▶ _SOURCE DATA_
* * * * * * * * *
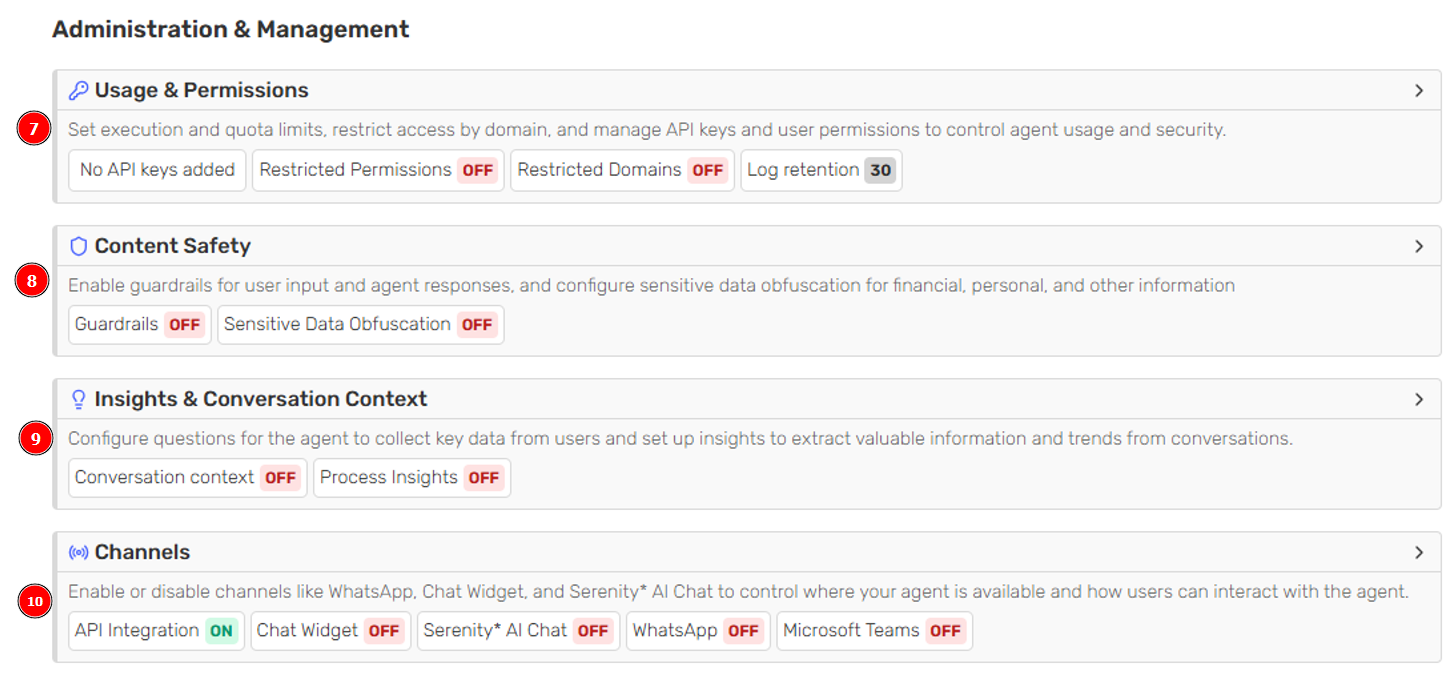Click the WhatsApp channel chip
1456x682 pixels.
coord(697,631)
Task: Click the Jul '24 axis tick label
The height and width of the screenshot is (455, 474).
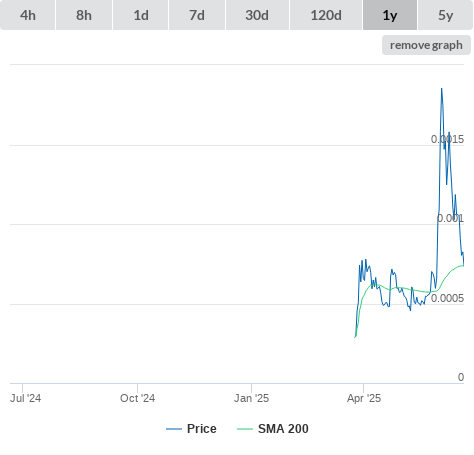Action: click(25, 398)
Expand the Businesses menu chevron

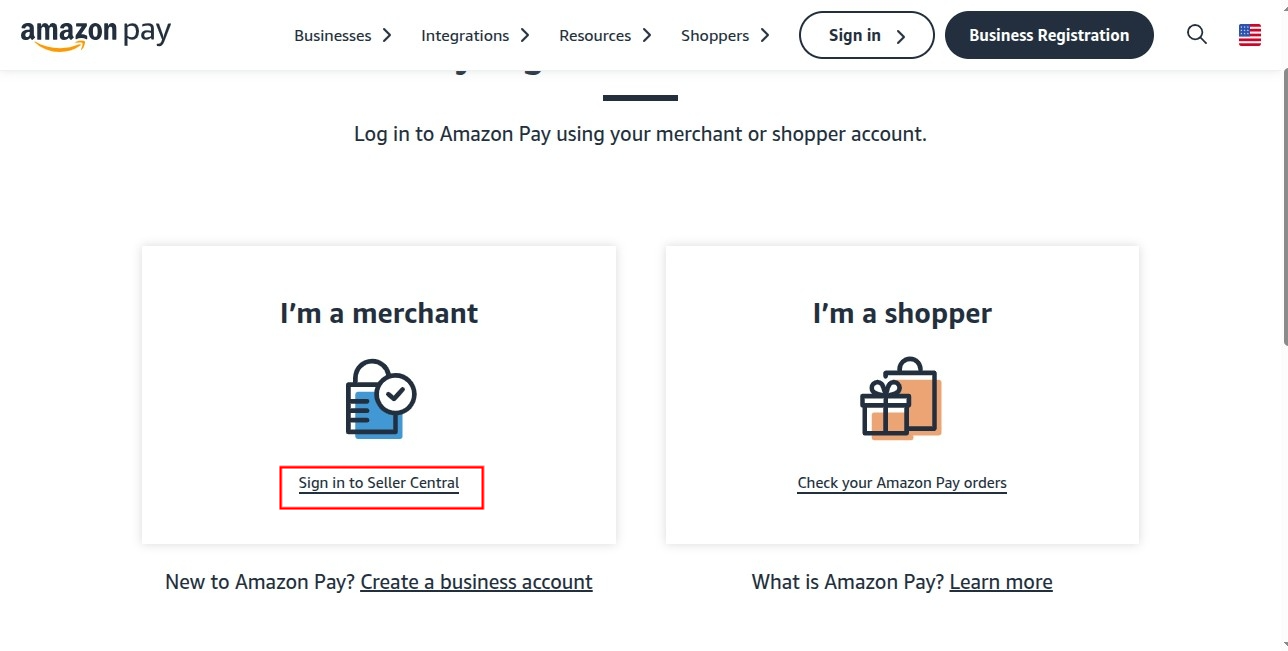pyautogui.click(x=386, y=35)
* * * * * * * * *
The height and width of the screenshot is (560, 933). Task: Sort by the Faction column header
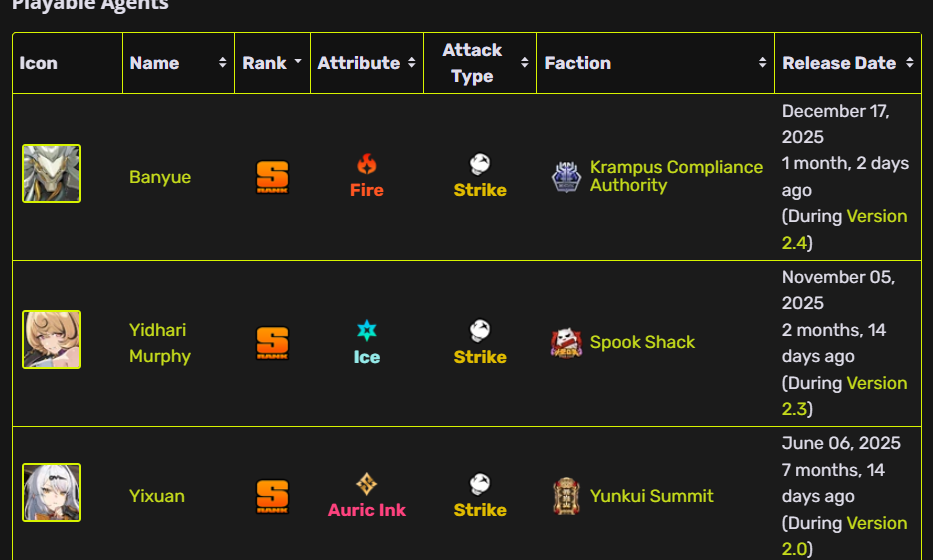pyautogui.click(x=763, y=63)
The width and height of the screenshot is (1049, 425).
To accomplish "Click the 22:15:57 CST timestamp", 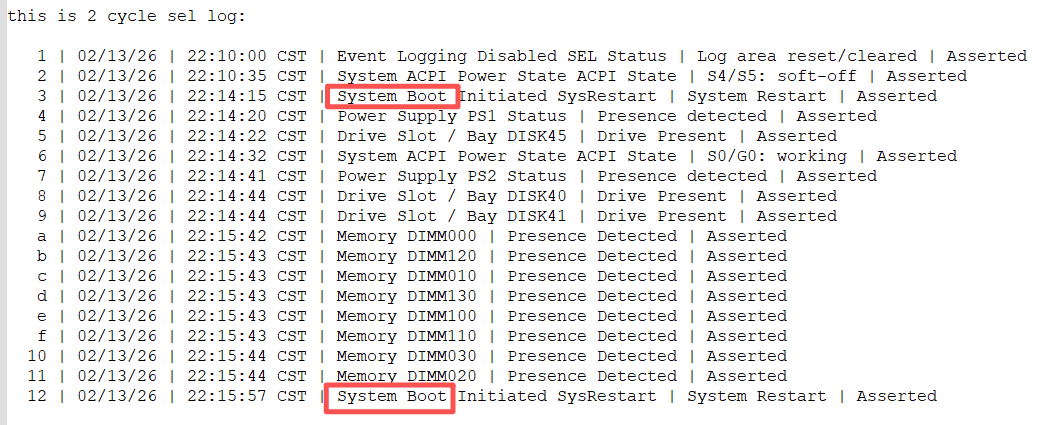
* * * * * * * * *
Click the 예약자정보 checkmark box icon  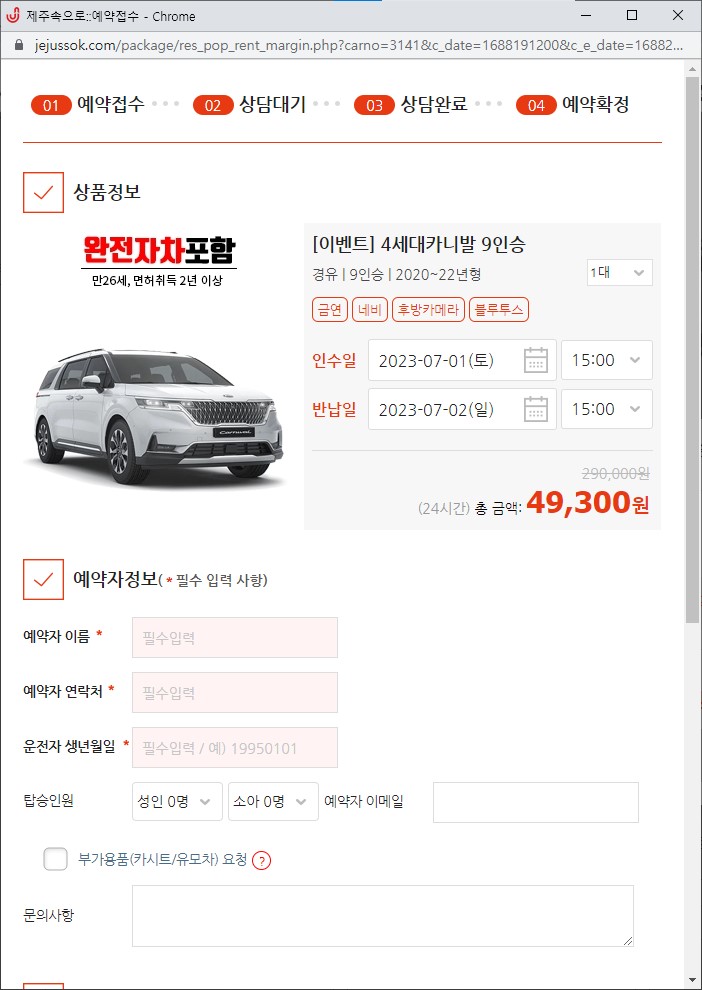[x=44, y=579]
* * * * * * * * *
▶ _TASK INSTRUCTIONS_
Return exactly the lines above, from the one with "The height and width of the screenshot is (560, 933)." up to and including the one with "the 22:15:57 CST", and include no pictures.

▶ _EXERCISE ANSWER_
The height and width of the screenshot is (560, 933). Task: Sort by the Faction column header
pyautogui.click(x=763, y=63)
The width and height of the screenshot is (1049, 425).
To accomplish "Click the 22:15:57 CST timestamp", 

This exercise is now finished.